Bitcoin price has retreated back to the mid $19,000s, following a seemingly powerful advance yesterday to as high as $20,446.
Top-20 altcoins have taken small hits across the board, as Ethereum drops 1%, BNB loses less than 1% and XRP falls 2% over the last 24 hours. Polygon stands out with a 5% gain.
The Financial Policy Committee (FPC) of the Bank of England has called for increased crypto regulation in a new stability report, pointing to the recent market tumble.
The report cited liquidity problems and leverage as causing an amplification in price drops in recent months, however also claimed that crypto does not pose an immediate risk to the financial system.
Stablecoins in particular were identified as requiring additional oversight, with the FPC highlighting differences in risk between holding them vs. regular fiat currency.
Lending platform Nexo has signed a term sheet with Singapore-based Vauld, another crypto lending company that is in distress.
The term sheet provides Nexo with a 60-day exclusive due diligence period, during which it can decide whether or not to purchase Vauld outright.

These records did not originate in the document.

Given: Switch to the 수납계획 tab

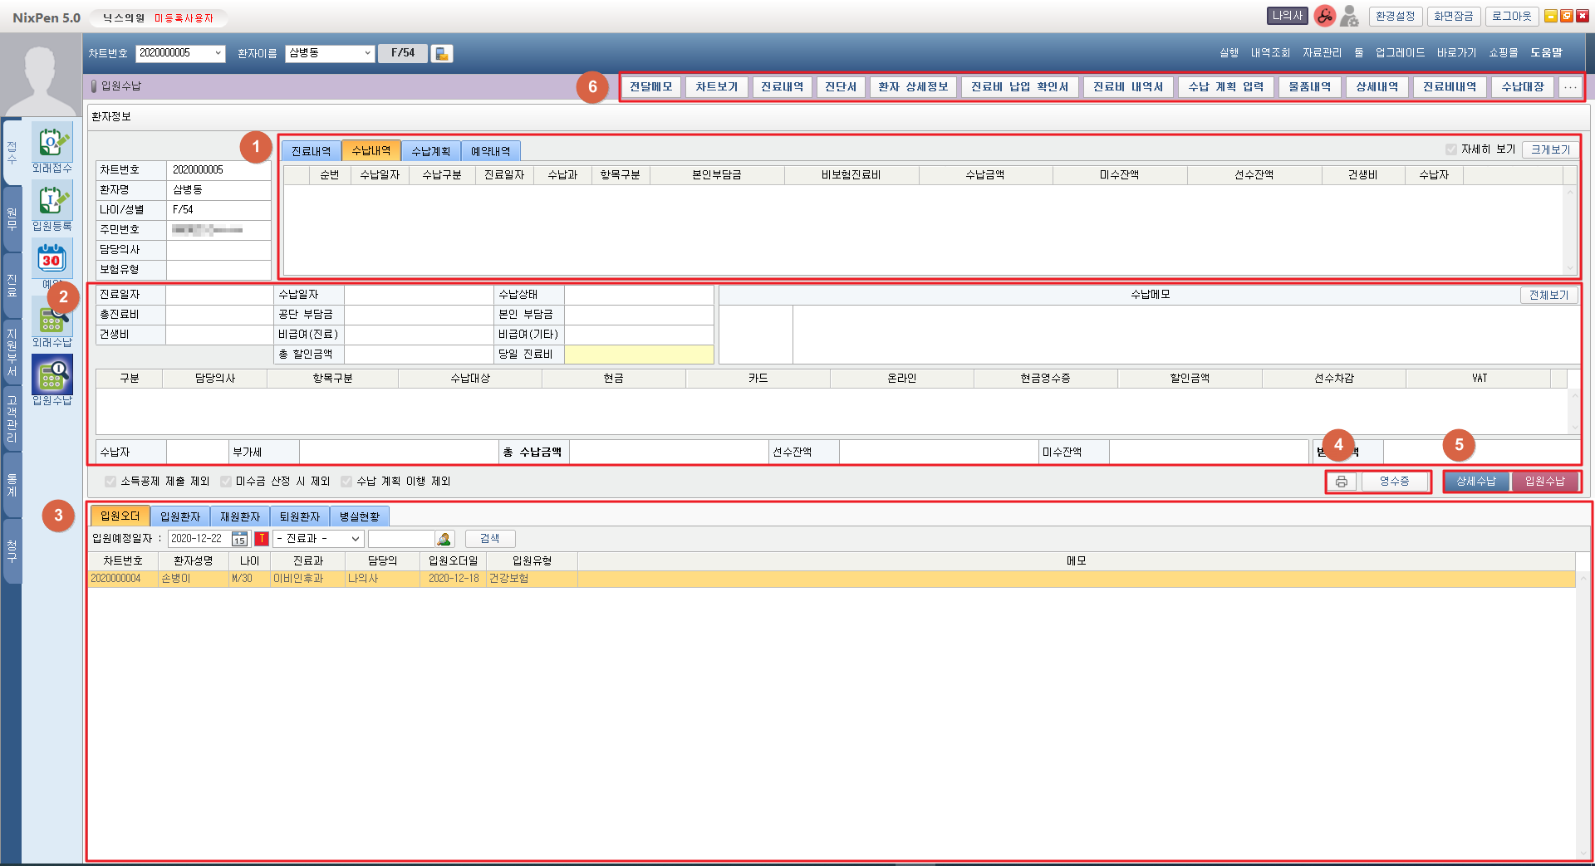Looking at the screenshot, I should (430, 151).
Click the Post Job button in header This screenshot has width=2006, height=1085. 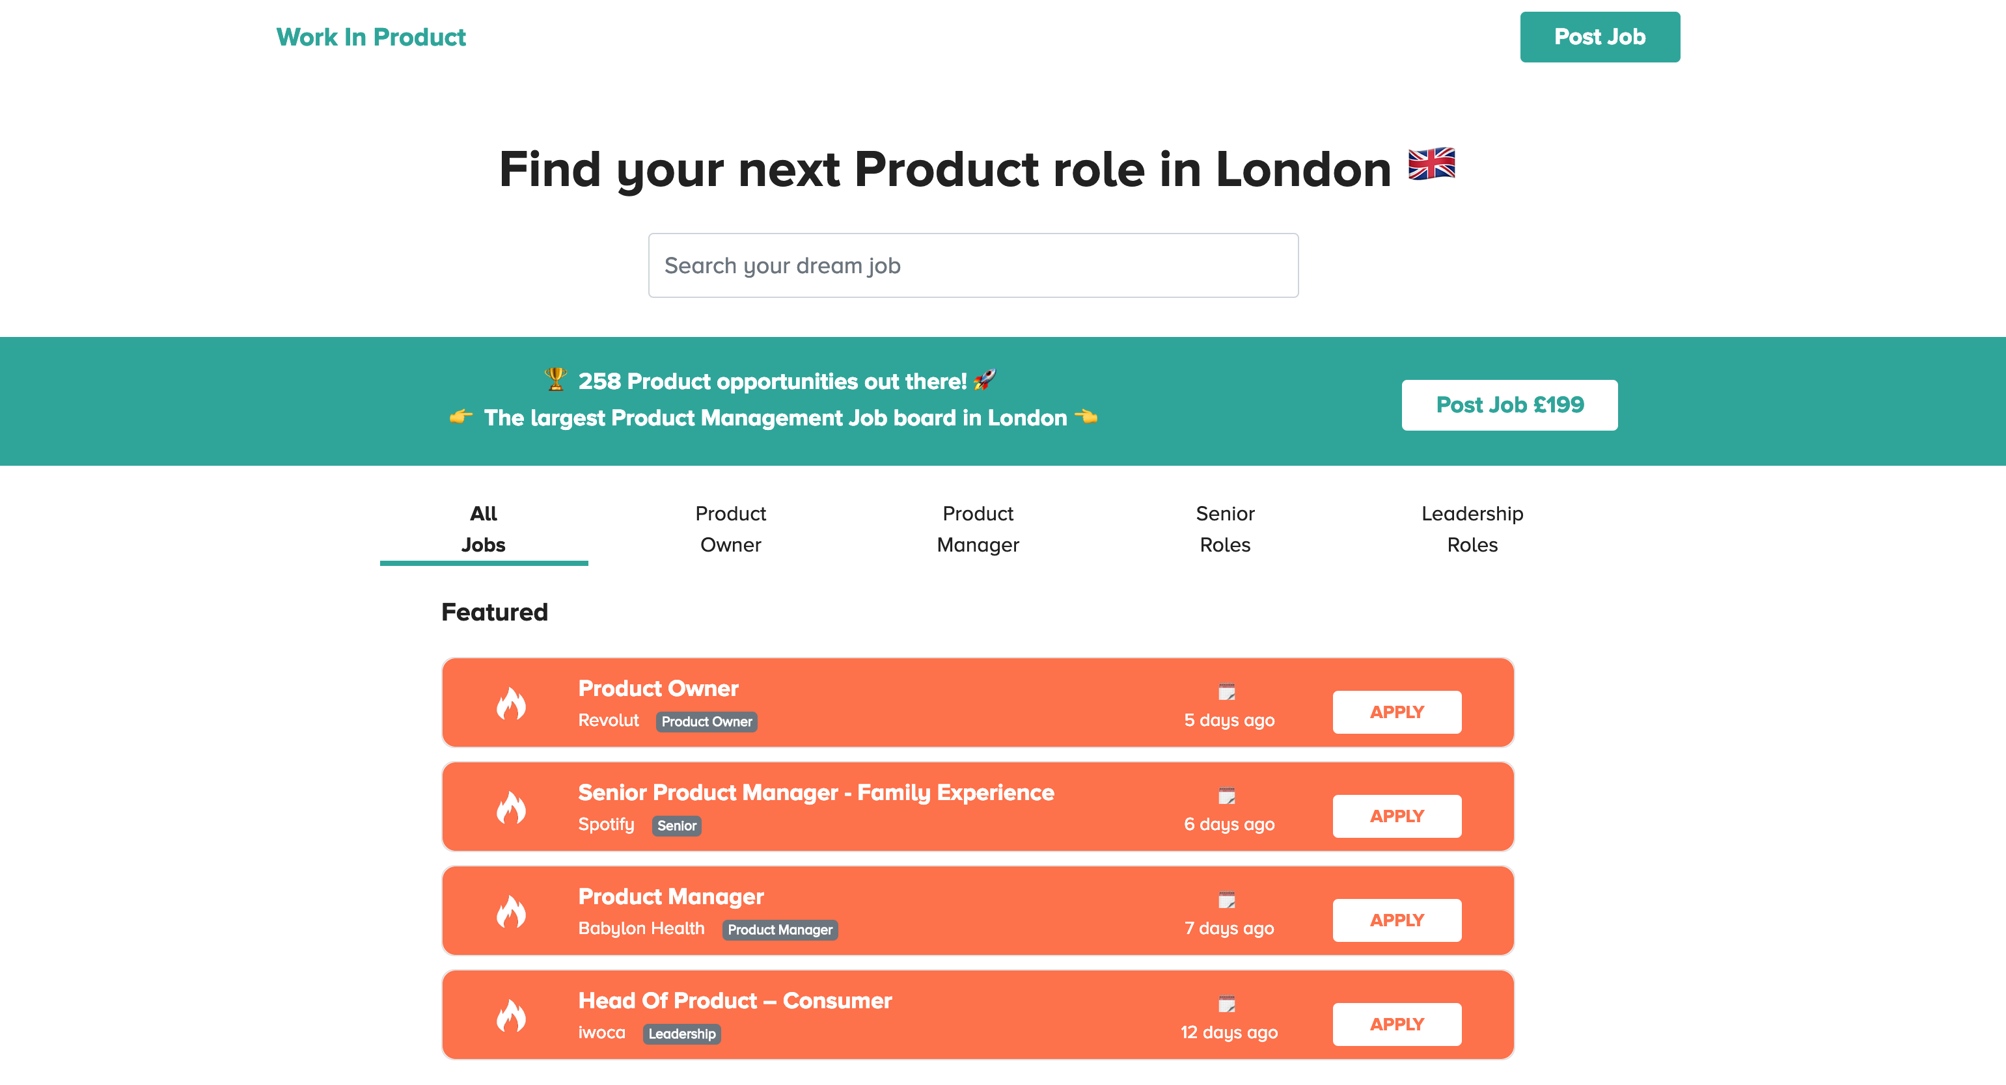pos(1599,37)
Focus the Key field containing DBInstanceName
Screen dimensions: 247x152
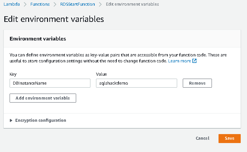[x=50, y=83]
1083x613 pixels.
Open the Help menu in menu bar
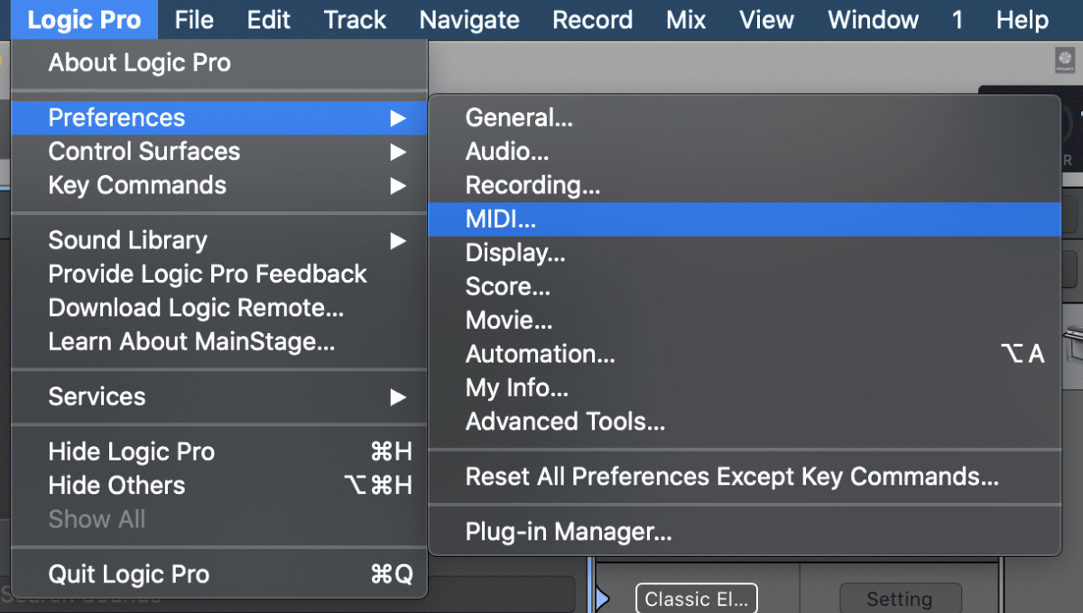pyautogui.click(x=1022, y=19)
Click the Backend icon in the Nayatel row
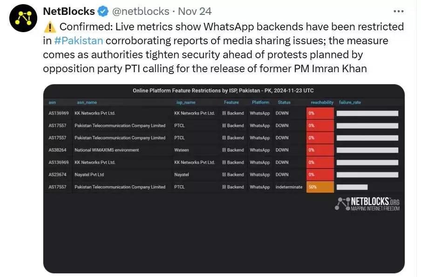 point(224,175)
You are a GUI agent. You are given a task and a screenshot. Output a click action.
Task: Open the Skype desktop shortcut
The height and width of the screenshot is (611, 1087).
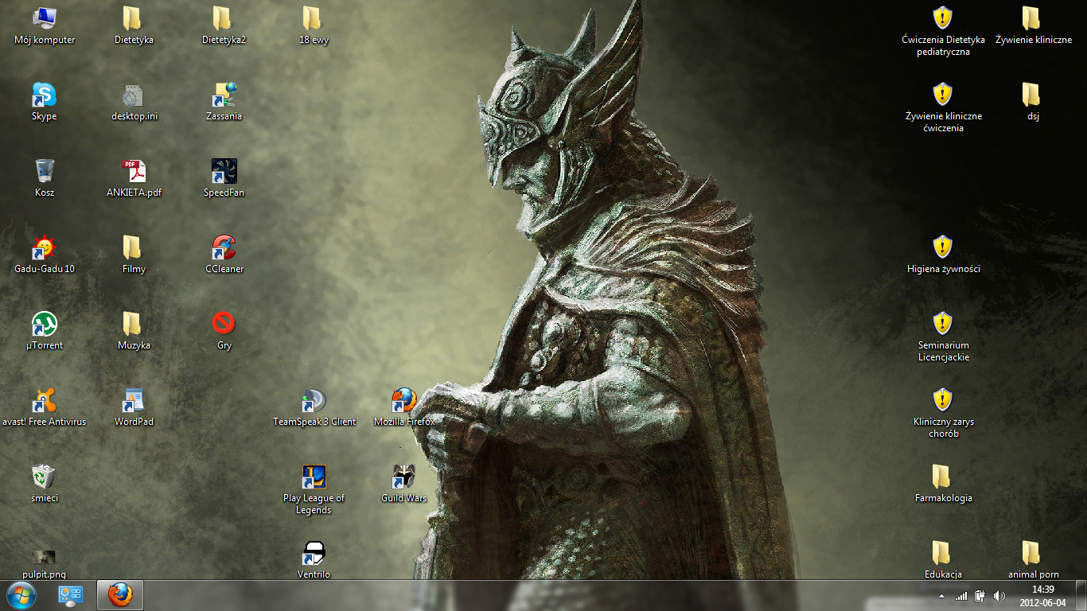click(x=45, y=96)
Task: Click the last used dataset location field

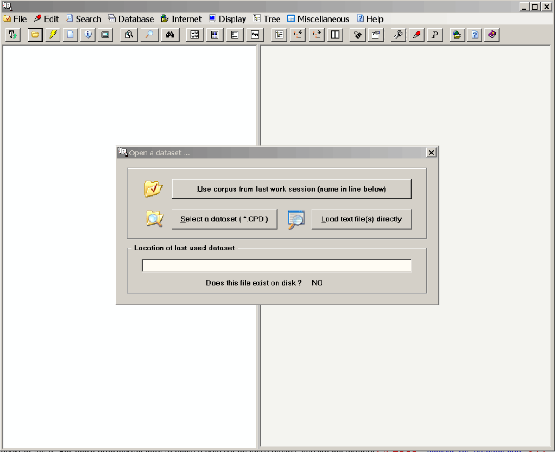Action: (276, 265)
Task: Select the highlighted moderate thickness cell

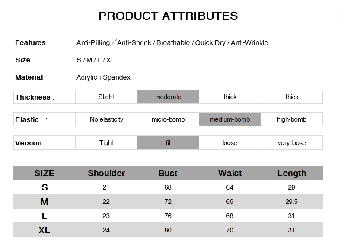Action: click(x=168, y=97)
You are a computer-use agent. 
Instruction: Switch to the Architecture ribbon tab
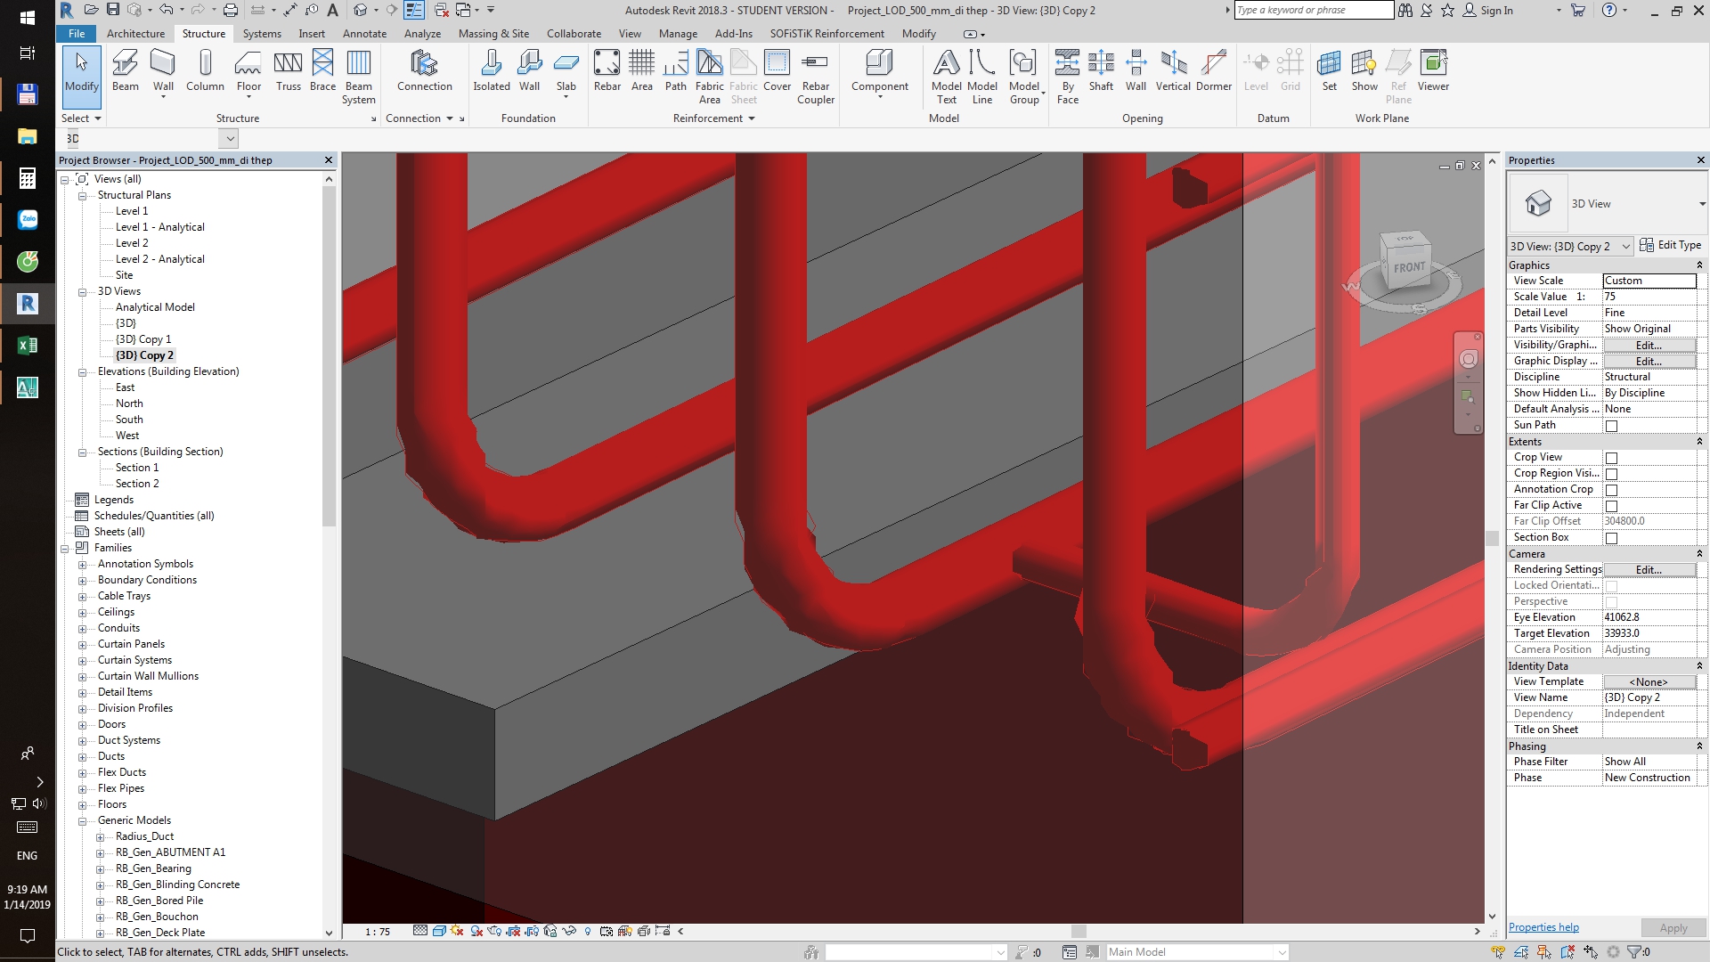click(135, 33)
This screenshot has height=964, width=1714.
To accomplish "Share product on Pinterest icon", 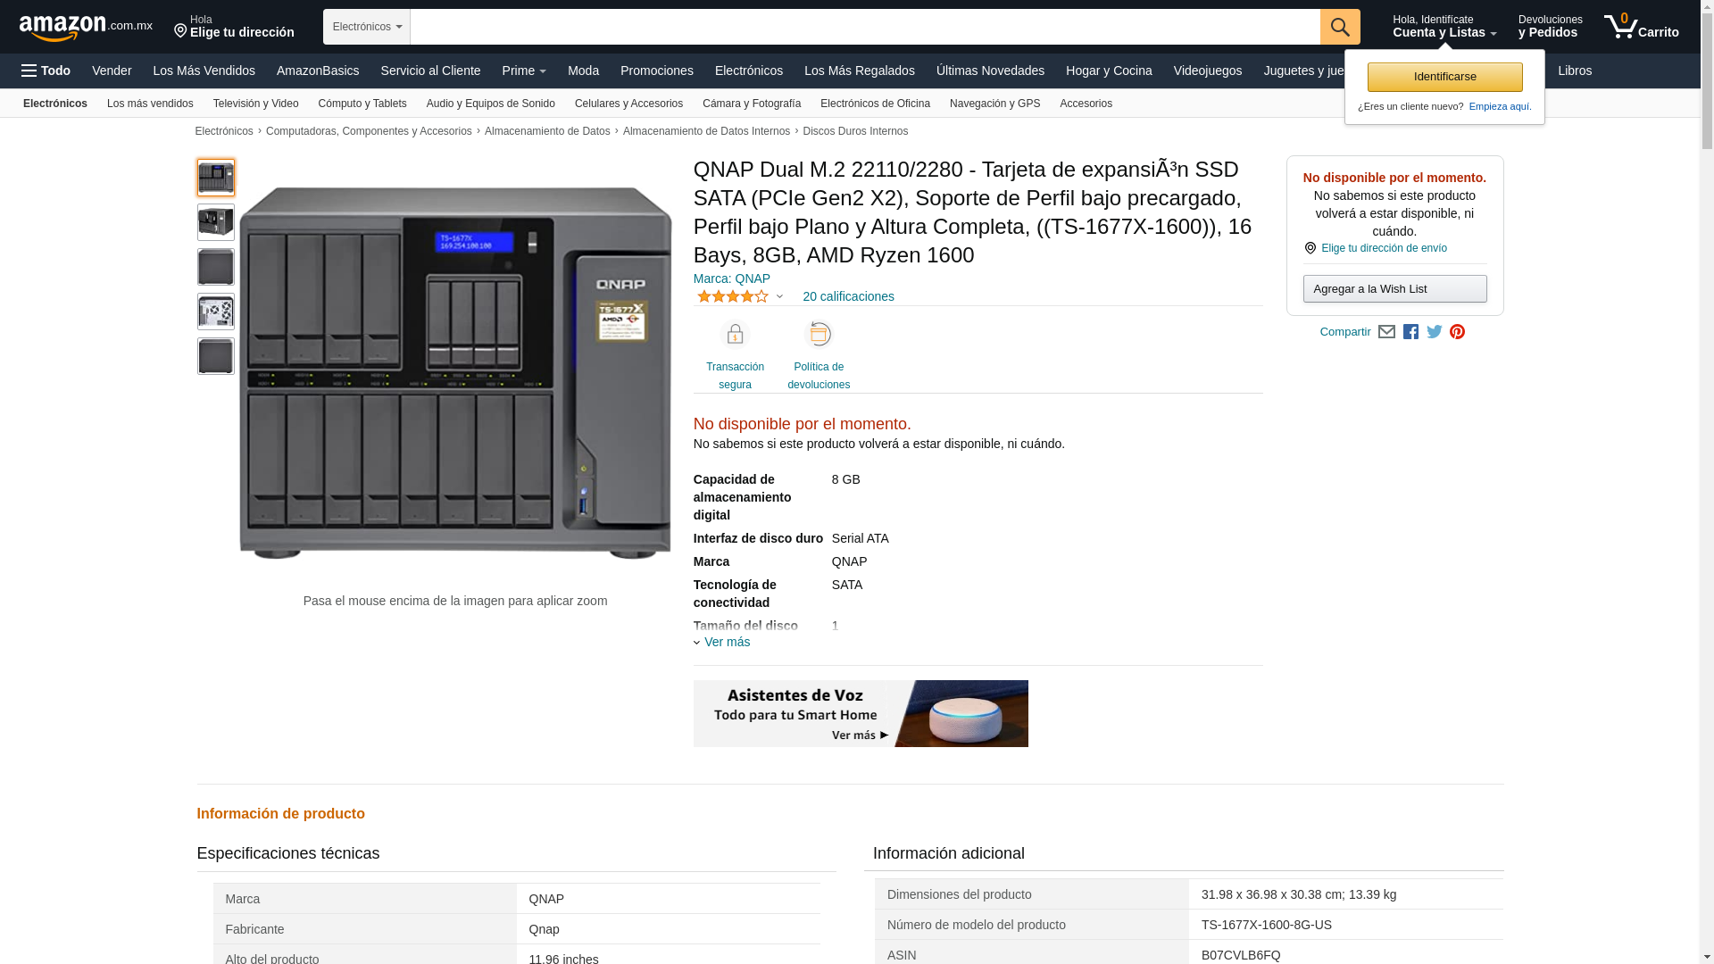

Vauld recently suspended all withdrawals and activity on its platform, as it looks to restructure.
Nexo has been working with Citigroup to acquire other crypto lenders that have found themselves in trouble due to market conditions as of late.
The latest Week OnChain report by blockchain analytics firm, Glassnode, claims that market "tourists" are vanishing from holding Bitcoin, leaving only long-term holders in the ecosystem.
According to the firm, current activity on the network is equivalent to levels at the worst part of the bear market in 2018 and 2019, while accounts with small balances are rapidly increasing – accumulating at a rate of more than 60,000 BTC per month.